前回の「史上最強の新弟子」で、場所ごとの新弟子数を調べてみたりしたのだが、そこで第2弾。

せっかく調べた場所別の新弟子数のデータを別角度から見てみた。

年6場所制になった昭和33年以降の新弟子数は、昭和の間は(多少の増減はあるが)おおむね年間130人前後から徐々に減少していたが、昭和の終わりごろから平成の前半にかけて増加に転じて150人前後まで増え、その後は再び減少して現在は年間100人を割り込んでいる。

ちなみに年間の新弟子数が一番多かったのは、平成5年の211人で、年間200人をオーバーしたのはたぶんこの年だけ。若貴兄弟のブームの影響だろう。

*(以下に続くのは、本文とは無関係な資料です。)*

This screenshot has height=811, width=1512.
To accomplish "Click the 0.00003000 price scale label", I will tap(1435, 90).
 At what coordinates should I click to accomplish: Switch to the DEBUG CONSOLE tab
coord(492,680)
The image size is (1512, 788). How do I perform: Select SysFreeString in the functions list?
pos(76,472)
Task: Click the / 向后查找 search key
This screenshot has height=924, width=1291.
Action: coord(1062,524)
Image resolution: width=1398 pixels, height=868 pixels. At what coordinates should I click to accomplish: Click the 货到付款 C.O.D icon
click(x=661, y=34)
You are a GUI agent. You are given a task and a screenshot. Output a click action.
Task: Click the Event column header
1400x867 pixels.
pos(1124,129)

この前後がいまのところ新弟子数の最後のピークになる。

これまでに1場所でもっとも新弟子が多かったのは、平成4年春場所の152人、次がその翌年春場所の141人なので、この時期が新弟子獲得の黄金時代だったのは間違いないだろう。

今後、増加に転じることはあるのだろうか。

人数にこだわればこんな具合だが、では出世ではいかがだろうか。

同一場所デビューの同期生の中からもっとも多く関取を輩出したのは、昭和56年春場所組の14人(新弟子数113人)

次が先に挙げた平成5年春場所の12人(新弟子数141人)

じつは同期から10人以上の関取を出している組は、上記の2場所を含めて8場所しかないし、そのいずれもが春場所。

春場所は学校の卒業時期と重なるため、現在でも新弟子が多く「就職場所」なんて呼ばれるくらいだから、まぁ当然といえば当然だろう。新弟子が多ければ、そこから関取に昇進する者も多いのは当たり前か。

話しは逸れるが、この「就職場所」も、その歴史をたどると面白い。

じつをいうと、この傾向が出るのは昭和40年代の後半からなのだ。意外と最近(?)かな。それまでは、春場所の新弟子が顕著に多かったりはしていない。

これは、昭和46年初場所から、文部省の指導により、中学卒業前の新弟子の入門が禁止されたことの影響によるもの。

それまでは中学卒業前に在学中のまま力士になった例が多かったので、卒業の季節にあわせて入門する必要もなかったのだ。そりゃそうか。

そのころには、相撲部屋が多かった墨田区の区立両国中学には、多くの中学生力士が通っていたそうだ(天龍源一郎と三遊亭円楽がここで同級生だったのは有名)

話しを戻そう。

大相撲の出世は関取になれば終わりではない。

じつをいうと上記の新弟子数上位2組は、いずれも横綱・大関を出せていない

なんといっても出世の究極は横綱・大関への昇進。同期から横綱や大関が出るのは、同期生全体の誇りでもあるそうだ。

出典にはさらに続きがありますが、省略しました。